As a further achievement of PaNOSC, a community metadata standard for PaN sources (NeXus/HDF5) is in the process of being adopted to make data interoperable and reusable. Electronic logbooks have been developed at a number of RIs to capture what happens during experiments and keep track of instrument settings for future usage. Some facilities such as the ESRF already generate DOIs for each experiment, allowing one or more datasets to be cited in publications. In the future, experimental DOIs will be provided by each PaN facility either automatically or by request. To further lower the barriers to reuse of open data, users should be enabled to explore data through their web browser after identifying a dataset of interest. To this aim, PaNOSC has provided a remote access viewer infrastructure to enable and contain FAIR data services for users of the PaN community, and later on for scientists from across domain borders, through the EOSC, at individual experiments. This has been achieved by developing and making available two types of data analysis services: remote desktops for graphical software use and Jupyter Notebooks (https://jupyter.org/) for recording data analysis routines. These applications run on virtual machines and can be accessed remotely via the open-source data analysis online portal. For example, the VISA (Virtual Infrastructure for Scientific Analysis) platform, (https://bit.ly/VISA-video), as part of the Virtual Neutron and X-ray Laboratory (ViNYL), offers remote control, simulation services of pilot experiments, experimental setups and data analysis procedures. In fact, VISA is a new way for academic and industrial researchers to access data and access advanced analysis tools from anywhere.
Finally, PaNOSC and ExPaNDS have developed an e-learning platform, (https://e-learning.pan-training.eu), hosting free education and training for scientists and students, with online interactive courses on both the theory of PaN science and how to use Python code or software for data reduction and modelling. Moreover, a training catalogue for PaN science allows browsing instructional material and resources from institutes around Europe.
7. Current status of FAIR open data implementation by PAN users
Since both PaNOSC and ExPaNDS projects have expired, the members of the two projects formed the so-called PaNOSC collaboration. The PaNOSC collaboration represents all photon and neutron sources in Europe in the EOSC with the aim to implement PaNOSC and ExPaNDS achievements in all PaN facilities. To further develop EOSC principles at PaN RIs and to make them sustainable, LEAPS has proposed a road map to continue the work started in PaNOSC and ExPaNDS and extend its impact to the users of LEAPS and LENS RIs as well as the scientific community and society in general over the next 7 years, (Götz & Phys, 2023). However, the true implementation has to be realized by each facility considering national conditions. Here, users should give a clear signal that they want to have equal and good conditions at all PaN facilities.
In addition, EU funding of EOSC projects continues. This is possible via the `OSCARS' project and the OSCARS Open Calls starting in January 2024 with the aim to support cross domain collaborations to promote open science in the community (https://science-clusters.eu/).

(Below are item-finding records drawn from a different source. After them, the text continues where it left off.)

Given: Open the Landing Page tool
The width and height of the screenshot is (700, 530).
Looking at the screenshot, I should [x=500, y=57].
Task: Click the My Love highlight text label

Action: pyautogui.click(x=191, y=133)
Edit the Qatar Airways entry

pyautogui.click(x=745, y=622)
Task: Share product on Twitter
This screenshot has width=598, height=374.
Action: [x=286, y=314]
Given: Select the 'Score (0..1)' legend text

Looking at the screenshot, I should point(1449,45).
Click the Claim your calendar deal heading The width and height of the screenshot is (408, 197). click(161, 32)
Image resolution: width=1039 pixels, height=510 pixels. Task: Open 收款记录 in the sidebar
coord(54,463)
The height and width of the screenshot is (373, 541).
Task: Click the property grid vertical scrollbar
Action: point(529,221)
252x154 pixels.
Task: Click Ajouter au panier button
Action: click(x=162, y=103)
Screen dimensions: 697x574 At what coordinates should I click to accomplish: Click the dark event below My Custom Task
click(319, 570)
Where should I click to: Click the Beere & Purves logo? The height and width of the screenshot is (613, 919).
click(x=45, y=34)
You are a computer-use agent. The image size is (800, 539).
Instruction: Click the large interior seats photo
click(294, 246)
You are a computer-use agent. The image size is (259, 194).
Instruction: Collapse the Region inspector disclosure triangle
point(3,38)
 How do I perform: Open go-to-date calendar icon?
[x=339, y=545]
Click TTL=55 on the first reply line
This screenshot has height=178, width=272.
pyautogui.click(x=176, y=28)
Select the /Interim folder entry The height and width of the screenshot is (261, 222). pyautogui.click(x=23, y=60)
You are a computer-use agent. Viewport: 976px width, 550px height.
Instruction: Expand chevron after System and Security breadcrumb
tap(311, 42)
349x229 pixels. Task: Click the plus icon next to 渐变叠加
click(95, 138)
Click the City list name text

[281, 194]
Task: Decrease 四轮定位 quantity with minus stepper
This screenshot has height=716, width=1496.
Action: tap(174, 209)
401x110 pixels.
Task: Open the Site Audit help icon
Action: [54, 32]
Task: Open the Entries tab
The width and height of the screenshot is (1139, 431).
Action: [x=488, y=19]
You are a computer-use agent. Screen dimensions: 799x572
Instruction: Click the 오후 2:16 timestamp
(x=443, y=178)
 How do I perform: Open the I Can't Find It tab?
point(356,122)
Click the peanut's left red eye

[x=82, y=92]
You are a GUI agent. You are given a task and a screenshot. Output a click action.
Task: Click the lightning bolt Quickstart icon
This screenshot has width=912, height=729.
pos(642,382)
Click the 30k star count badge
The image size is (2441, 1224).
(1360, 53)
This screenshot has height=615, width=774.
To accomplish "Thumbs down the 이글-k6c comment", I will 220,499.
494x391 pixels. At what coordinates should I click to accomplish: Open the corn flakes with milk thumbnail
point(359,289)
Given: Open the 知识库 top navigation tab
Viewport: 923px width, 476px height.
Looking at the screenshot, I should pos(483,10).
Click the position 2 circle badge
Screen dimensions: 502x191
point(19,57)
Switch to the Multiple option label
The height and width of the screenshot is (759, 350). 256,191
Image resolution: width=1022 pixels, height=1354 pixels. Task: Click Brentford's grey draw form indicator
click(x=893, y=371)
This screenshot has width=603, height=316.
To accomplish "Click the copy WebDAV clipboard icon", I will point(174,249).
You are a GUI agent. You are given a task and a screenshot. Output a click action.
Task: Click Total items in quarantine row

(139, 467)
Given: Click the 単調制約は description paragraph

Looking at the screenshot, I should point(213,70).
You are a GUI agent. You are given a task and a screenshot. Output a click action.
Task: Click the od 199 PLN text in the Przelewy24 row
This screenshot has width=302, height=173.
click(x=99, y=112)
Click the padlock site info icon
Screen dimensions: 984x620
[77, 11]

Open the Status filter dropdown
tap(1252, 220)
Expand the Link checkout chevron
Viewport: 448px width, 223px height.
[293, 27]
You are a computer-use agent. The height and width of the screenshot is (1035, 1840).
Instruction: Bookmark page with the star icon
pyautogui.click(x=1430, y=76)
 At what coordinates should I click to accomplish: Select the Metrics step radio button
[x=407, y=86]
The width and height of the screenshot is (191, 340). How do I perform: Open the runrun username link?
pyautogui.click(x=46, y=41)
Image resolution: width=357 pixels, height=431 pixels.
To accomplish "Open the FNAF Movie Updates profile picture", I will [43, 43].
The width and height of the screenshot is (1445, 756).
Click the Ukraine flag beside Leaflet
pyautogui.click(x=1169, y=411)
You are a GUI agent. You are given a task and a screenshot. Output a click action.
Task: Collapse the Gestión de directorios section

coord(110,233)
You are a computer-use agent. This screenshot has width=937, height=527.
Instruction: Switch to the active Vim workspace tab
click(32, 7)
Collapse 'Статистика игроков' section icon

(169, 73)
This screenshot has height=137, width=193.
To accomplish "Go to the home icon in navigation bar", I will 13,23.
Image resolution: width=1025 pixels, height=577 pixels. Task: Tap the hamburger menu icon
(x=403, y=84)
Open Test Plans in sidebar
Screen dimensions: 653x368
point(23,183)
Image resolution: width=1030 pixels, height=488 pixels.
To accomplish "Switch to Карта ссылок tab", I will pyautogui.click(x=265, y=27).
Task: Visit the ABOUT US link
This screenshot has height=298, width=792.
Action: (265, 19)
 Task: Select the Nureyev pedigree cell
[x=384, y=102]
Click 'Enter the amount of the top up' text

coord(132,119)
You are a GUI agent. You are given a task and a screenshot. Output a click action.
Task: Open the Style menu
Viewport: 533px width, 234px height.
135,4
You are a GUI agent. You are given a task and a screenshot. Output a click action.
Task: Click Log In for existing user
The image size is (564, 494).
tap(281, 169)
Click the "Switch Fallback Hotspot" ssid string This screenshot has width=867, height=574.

In Germany the DAPHNE4NFDI consortia, financed through the Deutsche Forschungsgemeinschaft: National Research Data Infrastructure (NFDI) programme, is aiming to create a comprehensive infrastructure to process research data from PaN RIs according to the FAIR principles. DAPHNE4NFDI brings together users representing key scientific application domains with the large-scale research facilities in PaN science to advance the state of data management in the community. Key objectives within DAPHNE4NFDI are: to improve metadata capture through consistent workflows at RIs supported by user-driven online logbooks that are linked to the data collection; to establish community repositories of processed data, new reference databases and analysis code for published results, linked, where possible, to raw data sources in order to sustainably improve access to research data; and to develop, curate and deploy user-developed analysis software on facility computing infrastructure through common data analysis portals. DAPHNE4NFDI aims to have impact across the wider European and international PaN community. Importantly, the NFDI strives to connect different scientific consortia opening FAIR PaN data to scientists in related fields such as material sciences, physics, biology, engineering etc. who are not users of RIs but who are interested in the scientific data produced. In this way, the data of the PaN community will have a much larger scientific impact beyond our community.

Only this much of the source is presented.